HLIP Ablation

2025-11-17 (updated 2026-02-22) · Chenhui Zhao · MLiNS @ Univeristy of Michigan

In HLIP, we present a language–image pre-training framework designed for uncurated 3D medical data that incorporates a hierarchical attention mechanism. HLIP achieves state-of-the-art results on both curated and uncurated 3D medical datasets spanning brain MRI, head CT, and chest CT. We attribute these gains to the effective modeling, careful implementation, and scalability. In this blog, building on HLIP’s conclusions and implementation, we push scalability one step further for uncurated 3D medical data. To this end, we conduct five ablation studies that appear not to improve performance yet are crucial for scalability and for advancing vision–language modeling, including visual instruction tuning. This yields new HLIP models trained on the combined BrainMRI220K and HeadCT240K datasets. We further introduce a simple yet effective adjustment to the language supervision, resulting in updated HLIP models.

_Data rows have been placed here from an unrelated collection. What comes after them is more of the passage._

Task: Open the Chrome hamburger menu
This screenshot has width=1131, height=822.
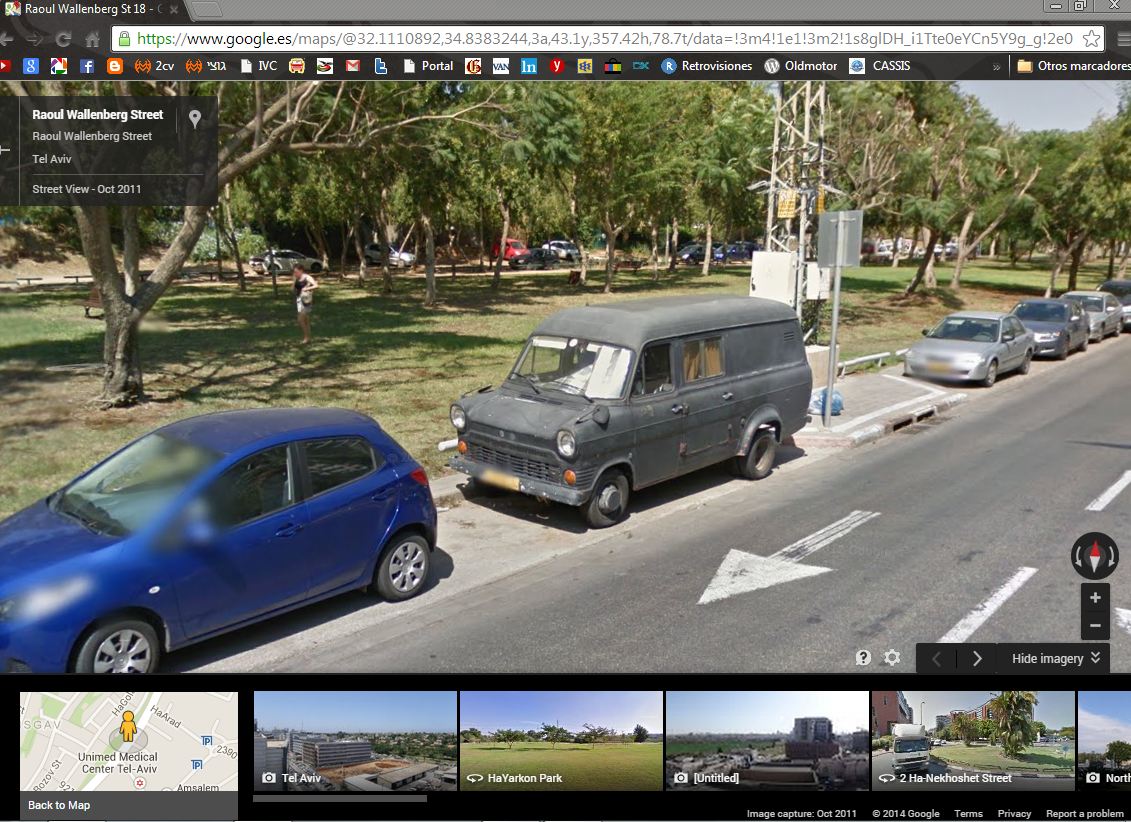Action: pos(1122,39)
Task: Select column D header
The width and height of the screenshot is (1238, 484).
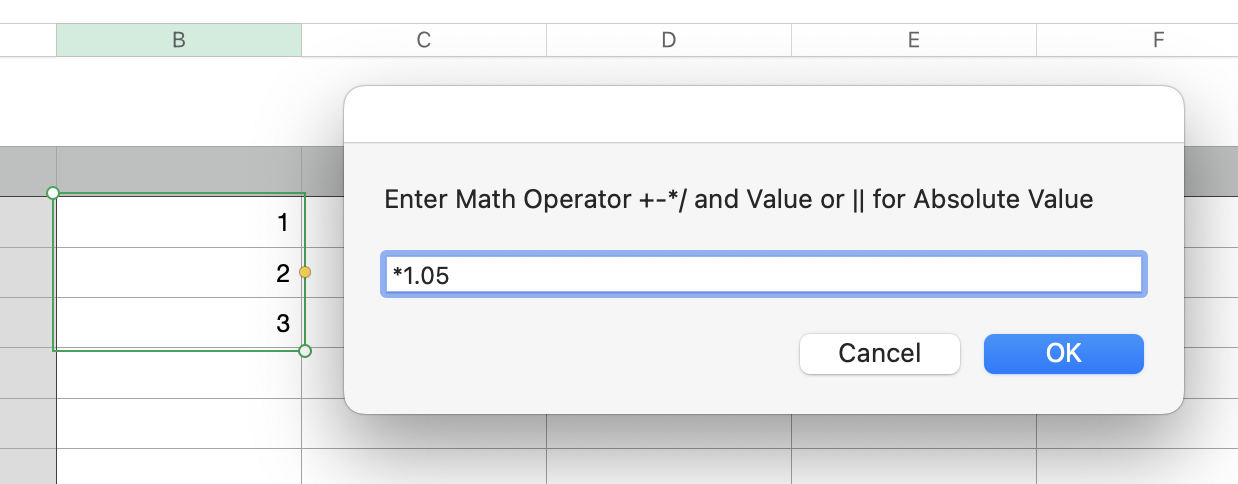Action: pos(669,40)

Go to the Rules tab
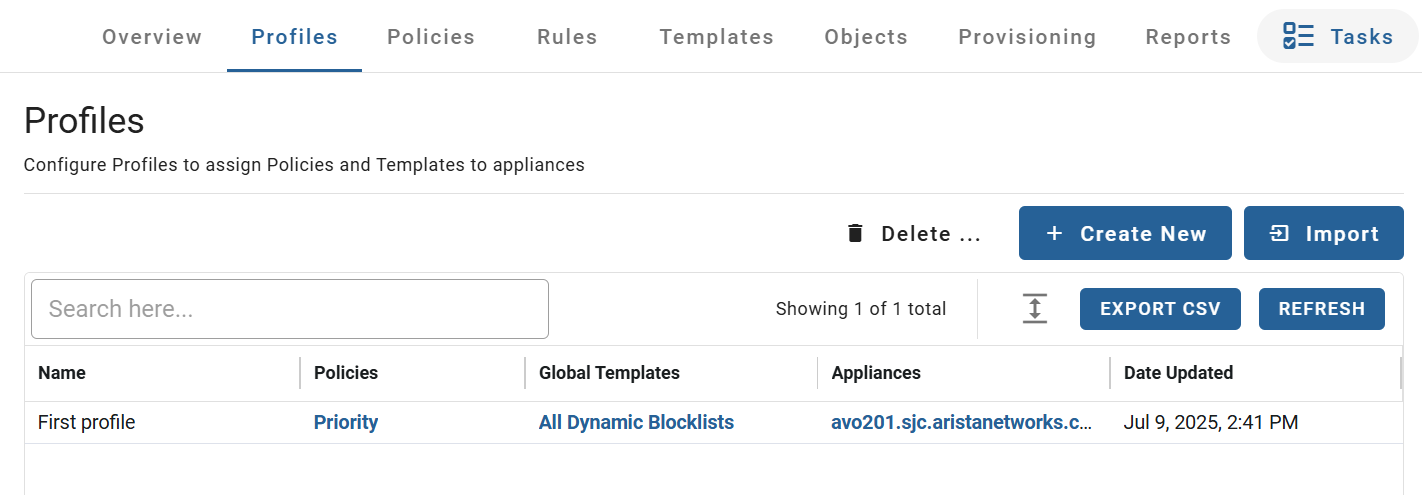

The code github repo and model huggingface weights presented in this blog have been published.

Experiments

While HLIP uses the external Pub-Brain-5 dataset to ablate different model designs, this dataset contains only five classes (normal, stroke, glioma, meningioma, metastasis), which is not sufficiently comprehensive to assess model capacity. The same limitation applies to the external RSNA dataset. In the following experiments, we instead evaluate on our prospective dataset, which contains 23K studies covering 74 diagnoses for brain MRI and approximately 15K studies covering 83 diagnoses for head CT. Moreover, the linear-probe protocol can introduce additional bias during evaluation. Therefore, we instead use a zero-shot evaluation protocol, averaging over multiple prompts for stability (similar to the implementation in open-clip). Given the scale of our evaluation, even a 0.5 or 1.0 AUC gain would be considered significant. Although the evaluation set is not publicly available, we hope that the conclusions drawn from these comprehensive evaluations can facilitate future work for the community.

ct
reimplementation on HeadCT240K
mri
reimplementation on BrainMRI220K

We reimplement HLIP on the HeadCT240K and BrainMRI220K datasets, achieving 75.9 AUC on head CT and 81.1 AUC on brain MRI.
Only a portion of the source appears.